**Task item**
Wherever a line in the records below contains "apps", copy that line.

**Data provided**
• • • • •

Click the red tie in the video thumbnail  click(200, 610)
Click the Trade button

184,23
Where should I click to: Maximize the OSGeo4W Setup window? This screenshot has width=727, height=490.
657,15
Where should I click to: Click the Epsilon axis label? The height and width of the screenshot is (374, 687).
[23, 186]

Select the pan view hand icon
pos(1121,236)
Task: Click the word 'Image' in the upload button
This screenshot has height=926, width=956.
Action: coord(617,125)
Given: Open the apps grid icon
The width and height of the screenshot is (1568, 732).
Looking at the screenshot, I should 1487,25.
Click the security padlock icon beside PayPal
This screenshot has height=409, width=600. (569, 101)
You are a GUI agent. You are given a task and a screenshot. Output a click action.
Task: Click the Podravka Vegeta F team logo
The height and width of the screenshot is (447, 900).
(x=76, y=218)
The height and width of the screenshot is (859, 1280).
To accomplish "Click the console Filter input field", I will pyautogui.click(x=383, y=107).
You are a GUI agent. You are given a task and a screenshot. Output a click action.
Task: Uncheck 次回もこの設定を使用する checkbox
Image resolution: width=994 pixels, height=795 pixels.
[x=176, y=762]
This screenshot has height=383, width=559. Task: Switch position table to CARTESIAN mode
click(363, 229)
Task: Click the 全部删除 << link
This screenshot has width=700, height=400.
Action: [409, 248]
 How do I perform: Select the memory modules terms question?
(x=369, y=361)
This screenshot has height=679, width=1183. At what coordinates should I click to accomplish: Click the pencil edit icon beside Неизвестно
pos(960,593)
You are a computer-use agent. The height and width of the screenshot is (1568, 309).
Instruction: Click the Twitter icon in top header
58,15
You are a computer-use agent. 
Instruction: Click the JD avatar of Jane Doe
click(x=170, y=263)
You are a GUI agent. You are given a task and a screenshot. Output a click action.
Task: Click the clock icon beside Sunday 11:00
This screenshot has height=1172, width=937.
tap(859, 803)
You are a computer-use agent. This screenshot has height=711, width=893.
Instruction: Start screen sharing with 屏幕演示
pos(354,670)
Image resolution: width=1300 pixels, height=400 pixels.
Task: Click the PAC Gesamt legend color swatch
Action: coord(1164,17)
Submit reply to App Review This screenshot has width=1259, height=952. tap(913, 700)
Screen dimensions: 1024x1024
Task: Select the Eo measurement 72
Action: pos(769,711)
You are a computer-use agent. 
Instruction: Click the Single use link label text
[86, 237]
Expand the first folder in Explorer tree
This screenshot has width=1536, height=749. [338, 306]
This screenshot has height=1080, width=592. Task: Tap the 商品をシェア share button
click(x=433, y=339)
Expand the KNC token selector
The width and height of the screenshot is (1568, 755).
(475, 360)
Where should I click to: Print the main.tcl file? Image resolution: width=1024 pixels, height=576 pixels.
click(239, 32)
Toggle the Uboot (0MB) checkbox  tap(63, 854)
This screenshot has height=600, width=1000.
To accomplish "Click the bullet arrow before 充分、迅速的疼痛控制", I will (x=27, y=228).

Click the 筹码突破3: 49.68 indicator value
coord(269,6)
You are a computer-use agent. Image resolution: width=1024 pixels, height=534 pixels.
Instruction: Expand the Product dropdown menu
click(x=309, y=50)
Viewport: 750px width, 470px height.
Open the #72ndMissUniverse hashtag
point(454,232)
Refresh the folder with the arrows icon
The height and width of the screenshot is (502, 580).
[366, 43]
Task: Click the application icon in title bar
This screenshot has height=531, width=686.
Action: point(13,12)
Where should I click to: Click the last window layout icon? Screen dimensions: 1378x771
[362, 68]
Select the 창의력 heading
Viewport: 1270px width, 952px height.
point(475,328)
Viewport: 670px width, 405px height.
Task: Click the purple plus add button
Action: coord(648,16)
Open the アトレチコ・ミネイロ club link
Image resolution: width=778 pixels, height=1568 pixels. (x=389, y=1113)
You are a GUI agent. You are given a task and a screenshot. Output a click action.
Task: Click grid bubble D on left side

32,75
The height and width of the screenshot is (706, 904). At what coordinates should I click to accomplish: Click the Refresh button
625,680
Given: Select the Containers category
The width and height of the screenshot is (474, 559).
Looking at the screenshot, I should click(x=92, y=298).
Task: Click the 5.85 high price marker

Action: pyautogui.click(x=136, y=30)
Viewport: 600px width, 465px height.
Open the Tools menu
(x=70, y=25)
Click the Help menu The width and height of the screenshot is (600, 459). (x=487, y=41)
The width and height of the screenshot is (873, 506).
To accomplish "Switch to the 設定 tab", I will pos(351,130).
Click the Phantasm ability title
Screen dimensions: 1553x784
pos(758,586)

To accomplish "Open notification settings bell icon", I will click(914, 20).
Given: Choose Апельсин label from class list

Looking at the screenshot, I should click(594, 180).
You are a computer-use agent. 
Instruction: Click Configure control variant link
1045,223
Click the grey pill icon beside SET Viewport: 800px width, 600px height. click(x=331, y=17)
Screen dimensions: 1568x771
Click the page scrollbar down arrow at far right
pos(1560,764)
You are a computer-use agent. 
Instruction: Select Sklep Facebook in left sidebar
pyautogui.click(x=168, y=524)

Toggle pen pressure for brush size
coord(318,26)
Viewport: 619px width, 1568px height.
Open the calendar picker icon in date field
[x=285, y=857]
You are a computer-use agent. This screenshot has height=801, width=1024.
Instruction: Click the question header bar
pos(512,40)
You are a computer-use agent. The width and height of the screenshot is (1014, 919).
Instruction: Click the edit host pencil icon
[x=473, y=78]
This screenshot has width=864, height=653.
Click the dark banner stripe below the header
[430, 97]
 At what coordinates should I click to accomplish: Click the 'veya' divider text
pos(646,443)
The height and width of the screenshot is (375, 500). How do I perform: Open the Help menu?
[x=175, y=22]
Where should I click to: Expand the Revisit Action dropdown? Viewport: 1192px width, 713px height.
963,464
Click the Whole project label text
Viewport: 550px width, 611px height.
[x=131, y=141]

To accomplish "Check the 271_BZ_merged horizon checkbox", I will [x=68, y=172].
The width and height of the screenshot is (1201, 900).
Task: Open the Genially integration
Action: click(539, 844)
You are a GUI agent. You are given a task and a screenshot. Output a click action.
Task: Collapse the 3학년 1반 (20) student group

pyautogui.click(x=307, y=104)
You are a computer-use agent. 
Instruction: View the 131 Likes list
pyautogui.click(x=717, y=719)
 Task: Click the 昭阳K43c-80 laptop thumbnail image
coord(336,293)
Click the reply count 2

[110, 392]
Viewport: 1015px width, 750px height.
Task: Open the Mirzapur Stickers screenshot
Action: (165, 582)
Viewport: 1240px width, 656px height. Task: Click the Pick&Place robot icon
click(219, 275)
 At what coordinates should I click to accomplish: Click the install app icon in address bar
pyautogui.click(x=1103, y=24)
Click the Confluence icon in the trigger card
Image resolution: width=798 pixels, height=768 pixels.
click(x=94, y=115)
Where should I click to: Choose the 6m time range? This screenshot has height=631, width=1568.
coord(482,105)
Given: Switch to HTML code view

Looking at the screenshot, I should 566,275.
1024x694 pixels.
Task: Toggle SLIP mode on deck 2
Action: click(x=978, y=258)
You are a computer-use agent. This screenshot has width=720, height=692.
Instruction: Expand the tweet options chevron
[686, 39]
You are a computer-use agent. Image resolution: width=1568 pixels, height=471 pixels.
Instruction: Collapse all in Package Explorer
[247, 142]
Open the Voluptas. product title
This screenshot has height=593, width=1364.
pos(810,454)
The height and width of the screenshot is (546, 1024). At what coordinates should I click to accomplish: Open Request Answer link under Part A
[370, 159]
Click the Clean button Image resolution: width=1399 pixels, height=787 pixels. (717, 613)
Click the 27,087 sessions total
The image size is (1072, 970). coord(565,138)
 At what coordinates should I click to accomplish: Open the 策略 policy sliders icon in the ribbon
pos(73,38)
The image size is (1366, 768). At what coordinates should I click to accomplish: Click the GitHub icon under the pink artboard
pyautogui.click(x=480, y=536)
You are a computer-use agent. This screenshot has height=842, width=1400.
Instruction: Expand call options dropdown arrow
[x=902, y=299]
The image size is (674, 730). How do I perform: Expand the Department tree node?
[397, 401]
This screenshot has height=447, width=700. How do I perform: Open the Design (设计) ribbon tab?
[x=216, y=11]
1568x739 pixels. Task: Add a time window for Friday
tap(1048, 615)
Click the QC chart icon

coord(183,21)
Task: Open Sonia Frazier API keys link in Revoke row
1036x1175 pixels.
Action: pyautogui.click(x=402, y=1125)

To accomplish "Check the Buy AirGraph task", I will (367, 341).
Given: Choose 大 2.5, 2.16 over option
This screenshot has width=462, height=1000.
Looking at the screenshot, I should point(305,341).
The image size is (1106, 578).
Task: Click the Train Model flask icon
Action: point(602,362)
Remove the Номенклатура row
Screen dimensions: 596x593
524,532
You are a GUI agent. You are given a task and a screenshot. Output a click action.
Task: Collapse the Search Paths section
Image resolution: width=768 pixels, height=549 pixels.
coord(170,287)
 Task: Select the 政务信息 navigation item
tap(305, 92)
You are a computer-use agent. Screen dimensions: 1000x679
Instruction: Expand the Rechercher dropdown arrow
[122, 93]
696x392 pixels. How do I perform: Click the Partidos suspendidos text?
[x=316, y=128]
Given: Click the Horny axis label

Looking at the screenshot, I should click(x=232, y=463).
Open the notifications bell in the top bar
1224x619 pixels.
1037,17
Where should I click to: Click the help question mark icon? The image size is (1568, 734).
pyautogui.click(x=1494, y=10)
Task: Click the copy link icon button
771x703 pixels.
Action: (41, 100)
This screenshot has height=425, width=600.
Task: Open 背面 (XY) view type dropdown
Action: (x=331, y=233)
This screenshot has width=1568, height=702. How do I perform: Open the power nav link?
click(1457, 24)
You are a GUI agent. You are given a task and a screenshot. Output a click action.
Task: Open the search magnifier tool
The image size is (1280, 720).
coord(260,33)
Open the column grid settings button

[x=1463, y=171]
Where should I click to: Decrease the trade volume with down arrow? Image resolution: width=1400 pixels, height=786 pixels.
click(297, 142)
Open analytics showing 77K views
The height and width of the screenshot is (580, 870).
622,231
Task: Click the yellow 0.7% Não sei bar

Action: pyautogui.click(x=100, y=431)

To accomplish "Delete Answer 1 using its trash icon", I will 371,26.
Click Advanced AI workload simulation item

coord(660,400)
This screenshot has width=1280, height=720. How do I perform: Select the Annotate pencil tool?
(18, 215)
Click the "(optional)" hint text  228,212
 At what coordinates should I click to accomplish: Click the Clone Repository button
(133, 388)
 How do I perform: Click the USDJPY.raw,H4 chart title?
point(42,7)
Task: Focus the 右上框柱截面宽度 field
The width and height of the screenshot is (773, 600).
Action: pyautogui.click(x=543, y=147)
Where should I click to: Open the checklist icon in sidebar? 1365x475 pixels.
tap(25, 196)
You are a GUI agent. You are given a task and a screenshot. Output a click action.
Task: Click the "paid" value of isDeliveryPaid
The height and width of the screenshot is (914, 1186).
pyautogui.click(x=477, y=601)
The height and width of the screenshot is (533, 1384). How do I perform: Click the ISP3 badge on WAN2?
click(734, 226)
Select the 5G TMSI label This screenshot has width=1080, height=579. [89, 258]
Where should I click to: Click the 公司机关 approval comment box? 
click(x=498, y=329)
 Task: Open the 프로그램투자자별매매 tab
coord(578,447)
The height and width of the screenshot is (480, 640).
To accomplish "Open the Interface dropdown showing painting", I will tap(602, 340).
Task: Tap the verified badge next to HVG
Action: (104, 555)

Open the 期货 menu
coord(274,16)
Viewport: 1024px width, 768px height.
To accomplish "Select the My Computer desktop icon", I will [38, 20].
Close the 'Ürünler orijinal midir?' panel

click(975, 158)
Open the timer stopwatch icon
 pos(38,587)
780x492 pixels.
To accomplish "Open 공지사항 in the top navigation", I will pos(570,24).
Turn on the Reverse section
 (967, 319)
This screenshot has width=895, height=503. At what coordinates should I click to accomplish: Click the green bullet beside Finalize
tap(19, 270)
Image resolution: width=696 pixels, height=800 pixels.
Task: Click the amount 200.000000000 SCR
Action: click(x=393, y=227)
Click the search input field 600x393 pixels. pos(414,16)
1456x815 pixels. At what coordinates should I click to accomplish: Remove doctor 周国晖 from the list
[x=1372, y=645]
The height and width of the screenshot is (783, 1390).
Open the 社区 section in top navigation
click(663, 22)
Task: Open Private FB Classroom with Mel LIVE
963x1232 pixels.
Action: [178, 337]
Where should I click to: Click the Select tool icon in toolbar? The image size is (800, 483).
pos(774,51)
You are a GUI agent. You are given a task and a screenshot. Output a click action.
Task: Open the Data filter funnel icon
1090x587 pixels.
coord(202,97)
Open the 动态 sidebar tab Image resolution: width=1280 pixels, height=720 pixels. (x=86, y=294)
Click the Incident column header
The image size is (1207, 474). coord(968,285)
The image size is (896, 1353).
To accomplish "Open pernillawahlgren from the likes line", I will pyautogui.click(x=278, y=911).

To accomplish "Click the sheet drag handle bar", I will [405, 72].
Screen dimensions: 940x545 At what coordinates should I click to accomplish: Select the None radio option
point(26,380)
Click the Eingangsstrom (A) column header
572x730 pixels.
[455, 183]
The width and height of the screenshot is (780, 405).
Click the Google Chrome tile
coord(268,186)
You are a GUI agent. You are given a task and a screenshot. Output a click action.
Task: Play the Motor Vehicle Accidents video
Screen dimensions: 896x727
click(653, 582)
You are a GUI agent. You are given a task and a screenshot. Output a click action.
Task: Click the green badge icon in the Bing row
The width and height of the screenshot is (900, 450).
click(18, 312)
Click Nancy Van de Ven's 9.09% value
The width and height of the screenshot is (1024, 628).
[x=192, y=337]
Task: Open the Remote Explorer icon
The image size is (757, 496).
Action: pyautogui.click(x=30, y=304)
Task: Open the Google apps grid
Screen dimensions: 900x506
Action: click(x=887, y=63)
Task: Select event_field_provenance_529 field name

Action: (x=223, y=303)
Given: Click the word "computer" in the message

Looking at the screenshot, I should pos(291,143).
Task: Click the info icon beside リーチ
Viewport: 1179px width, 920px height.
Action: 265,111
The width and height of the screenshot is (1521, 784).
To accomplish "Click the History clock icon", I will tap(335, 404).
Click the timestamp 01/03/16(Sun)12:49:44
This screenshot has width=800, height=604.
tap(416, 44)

• • • • •

**Exercise output**
Given: Open the apps grid icon
Task: Open the Google apps grid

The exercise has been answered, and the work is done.